08 April 2009


I had a dream last night, or rather very early this morning. It was quite vivid, cinematic. It began suddenly, as if I dropped into a dream that was already happening, or into someone else’s dream.

In the dream, Zoe and I were driving. Well, Zoe was driving and I dropped into the passenger seat. It was dusk, and night was quickly darkening the sky. We were in the wide open west, traveling across a vast valley with dark mountains towering in the distance.

As we drove, lights came on in clusters far away from the highway. We were headed to a mountain pass through which we could just see the fading light of sunset. There was a sense of urgency in our journey, but where we were going I can’t say.

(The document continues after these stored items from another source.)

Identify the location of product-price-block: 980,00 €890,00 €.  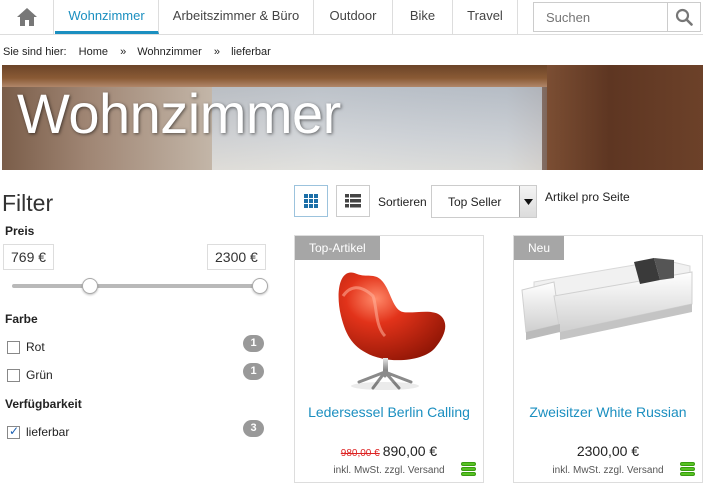
(389, 451).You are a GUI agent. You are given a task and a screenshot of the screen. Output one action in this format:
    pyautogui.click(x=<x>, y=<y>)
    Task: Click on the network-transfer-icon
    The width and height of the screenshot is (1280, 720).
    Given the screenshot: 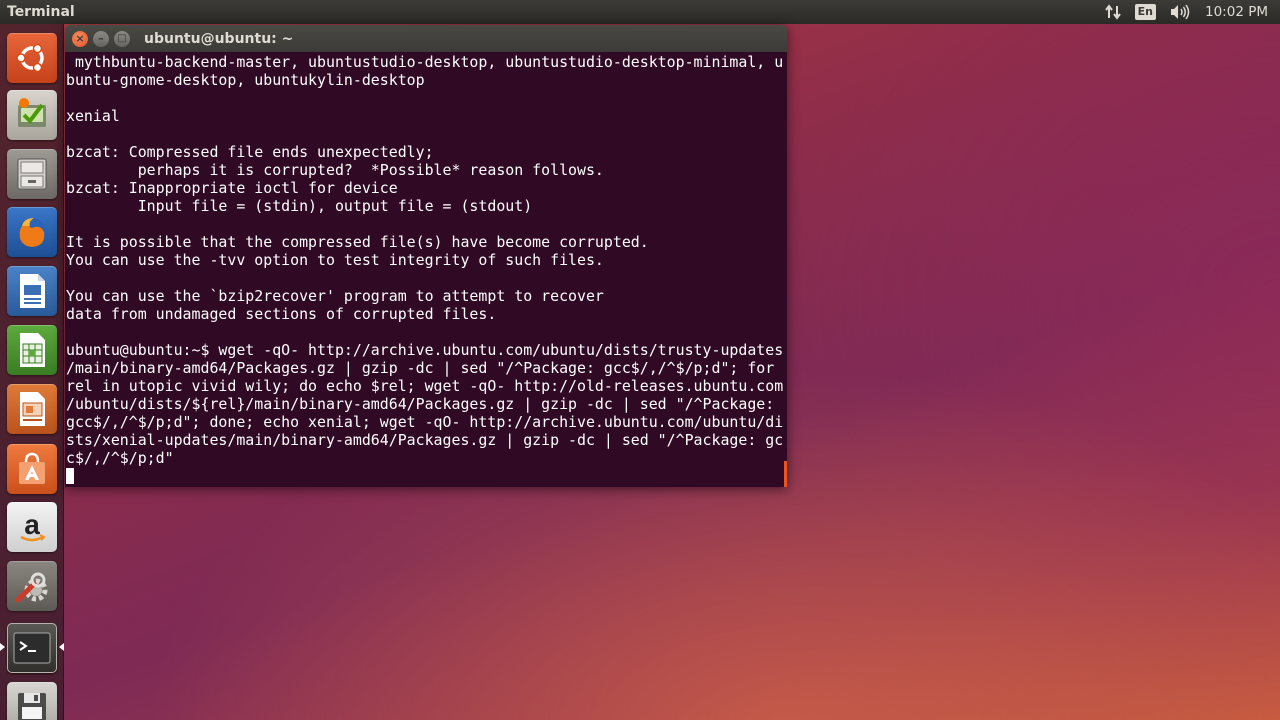 What is the action you would take?
    pyautogui.click(x=1113, y=12)
    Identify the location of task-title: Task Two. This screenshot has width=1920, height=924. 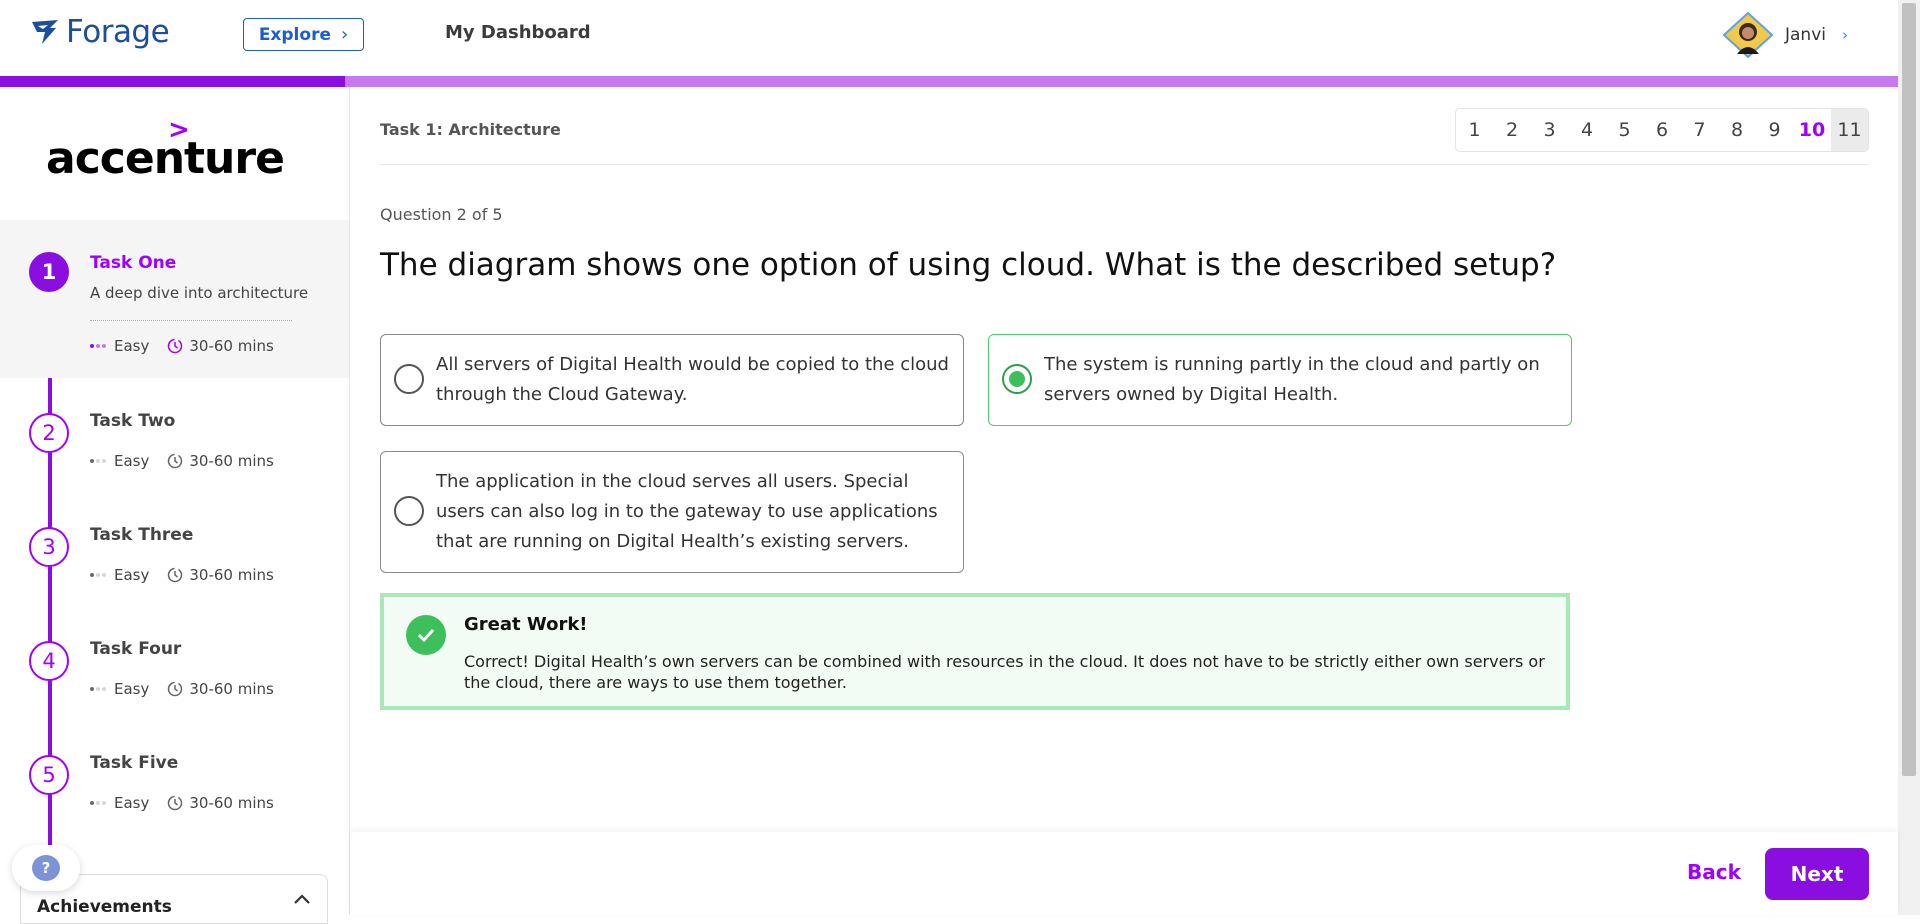
(133, 421).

We approached the pass. Lights from houses were visible but did not illuminate their surroundings. They served as decorations to the highway, sparkling signposts with no direction. We began the climb to the summit. I could hear the engine and feel the vibration shift in the car. We wound back and forth across the face of the slope, nearer and nearer to the top.

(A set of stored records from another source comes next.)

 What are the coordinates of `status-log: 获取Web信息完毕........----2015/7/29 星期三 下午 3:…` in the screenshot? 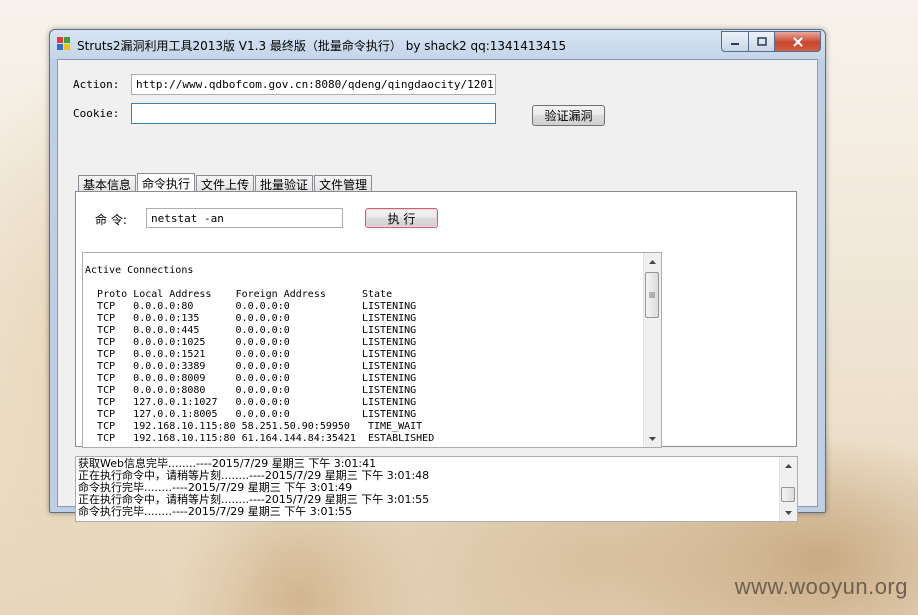 It's located at (436, 489).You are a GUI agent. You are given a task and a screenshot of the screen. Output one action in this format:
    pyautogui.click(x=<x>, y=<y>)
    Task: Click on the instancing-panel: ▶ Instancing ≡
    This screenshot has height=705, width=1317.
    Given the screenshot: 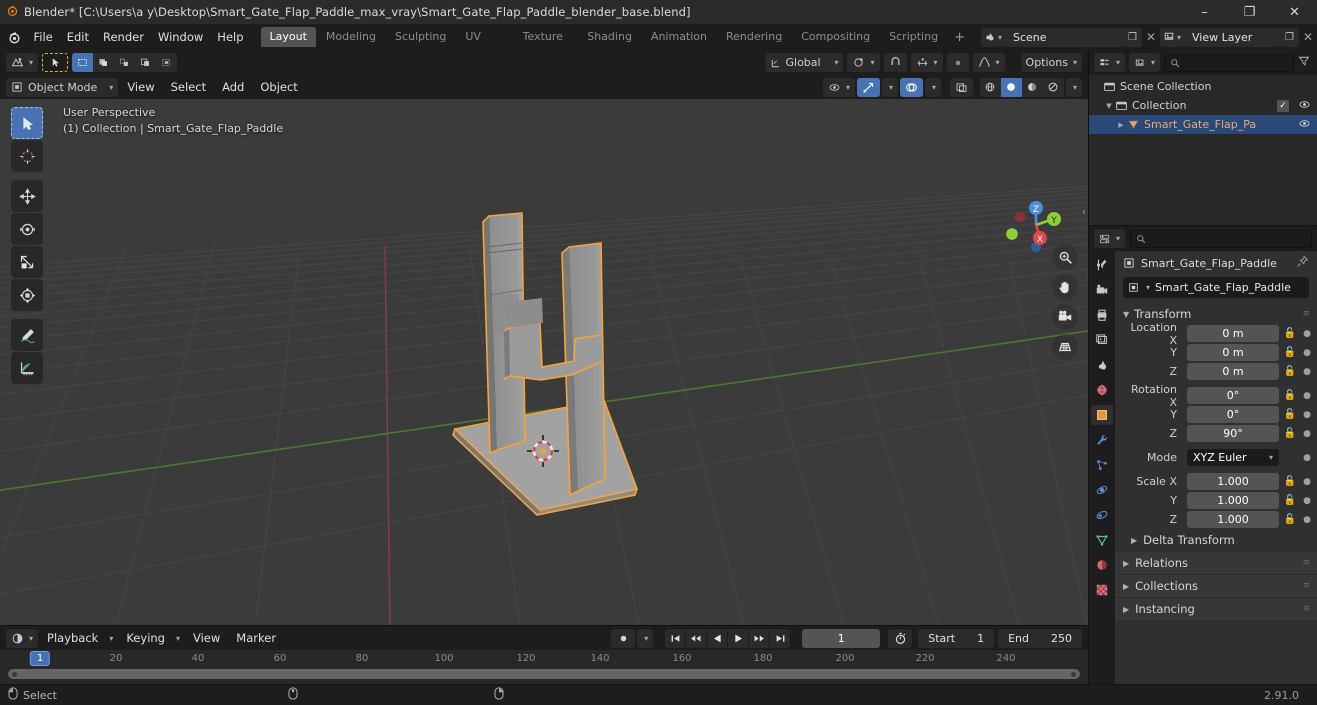 What is the action you would take?
    pyautogui.click(x=1216, y=608)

I don’t know what was beyond the pass because, as it often happens in dreams, I awoke before reaching either the top or a conclusion. While it’s frustrating not to see the end of a story, I felt good about the dream. I felt as if I had spent time with Zoe. Her presence is so familiar, her energy so constant and reliable.

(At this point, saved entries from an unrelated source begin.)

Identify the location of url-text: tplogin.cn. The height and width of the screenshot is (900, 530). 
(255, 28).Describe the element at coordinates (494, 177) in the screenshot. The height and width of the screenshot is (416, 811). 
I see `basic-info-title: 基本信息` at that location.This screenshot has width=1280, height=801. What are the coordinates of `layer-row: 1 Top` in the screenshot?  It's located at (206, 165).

Zoe has a remarkable ability to direct her dreams. I am going to try to do so tonight, so that I can see where we are headed. I mean that literally and metaphorically. I want so much for my daughter; sometimes it seems that I want more for her than she does.

Her happiness is important to me. I realize that at age 25 her life is hers to manage. Oh! If only I had a magic wand and the perfect spells to cast! The things I would change! Voila, no more bad boyfriend! Poof, back in the Pacific Northwest! Zap, back in college!

One of the hardest things about being a parent is letting go. I've had to do so and there have been agonizing times to live through. My life is no success story which gives me the experience to say, "You don't need to go through this." But, apparently, there are lessons that must be learned first hand and slowly (painfully so from my perspective).

I miss my daughter every single day.


Maria said...

My daughter, Liv, is 9. I can't even think about her growing up and going on without me....

And I have almost perfect recall of my dreams too. But, it is something that you have to cultivate. Start with a notebook by your bed and as soon as you wake up, write.

weese said...

ah yes. to step back and watch them go. that is the greatest gift you can give them...and the hardest to give.